National

In Japan, 10% unlikely to take year-end or New Year's holidays

Jiji

A survey has found that 10.6 percent of the nation’s workers will likely be unable to take even a single day off during the nine-day year-end and New Year’s holiday period from Saturday to Jan. 5.

The proportion of respondents who can possibly take all nine days off, without doing work or housework, came to 36.2 percent. About 13.3 percent said they are likely to take seven or eight consecutive holidays, followed by 12.5 percent who expect to take three or four days, and 11.0 percent who expect to take five or six days. The share of people expecting to take only one or two days off stood at 9.0 percent.

The survey, conducted under an interview format by Jiji Press from Dec. 6 to 9, covered 2,000 people aged 18 or over across Japan. Of them, 61.4 percent gave valid answers.

Asked how much they plan to spend during the holiday period, excluding otoshidama (New Year’s gift money for children), 28.0 percent said “between ¥30,000 and less than ¥60,000,” followed by 24.6 percent who said “less than ¥30,000,” and 15.3 percent who said they plan “no special spending.” The holiday period will be the first since the Reiwa Era began on May 1 in line with Emperor Naruhito’s enthronement on that day.

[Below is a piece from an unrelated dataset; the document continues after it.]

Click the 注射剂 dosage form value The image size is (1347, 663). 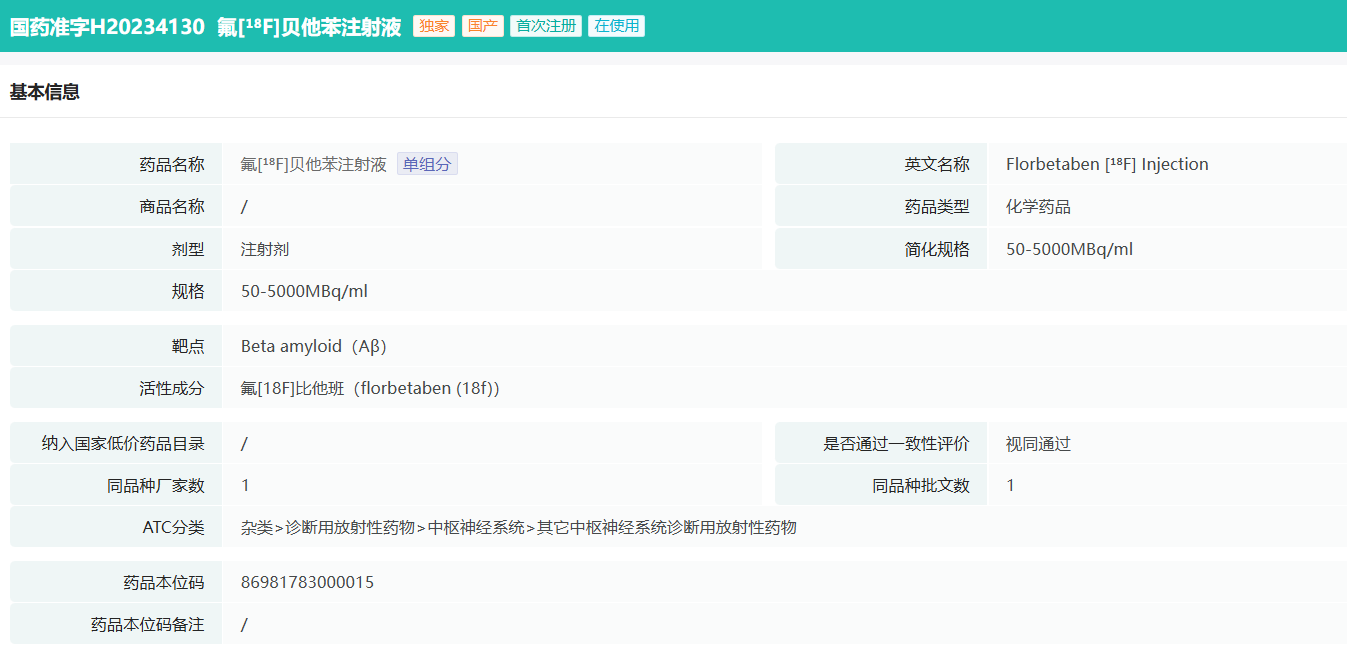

As for whether retail and service operators, namely convenience stores and family restaurants where work-style reforms have been a major issue recently, should stay open during the New Year’s holidays, 45.0 percent said they do not need to operate on the first three days and 38.0 percent said they want the outlets to be open from the second day. The proportion of those who want the stores to be open from New Year’s Day came to 12.5 percent.

Asked about items deemed essential for the year-end and New Year’s period, with multiple answers allowed, 57.0 percent, the largest group, cited toshikoshi (year-crossing) soba, usually eaten on New Year’s Eve, followed by 55.4 percent who cited such New Year’s dishes as osechi, a traditional cuisine prepared for the period, and a rice cake soup called zoni. Osoji (year-end house cleaning) ranked third, cited by 53.0 percent.

The long-running television show “NHK Kohaku Uta Gassen” (“NHK Red and White Song Battle”), more commonly known as Kohaku, aired by NHK on New Year’s Eve was chosen by 32.1 percent of respondents and ranked eighth. Special TV programs other than Kohaku came in 11th, selected by 19.5 percent.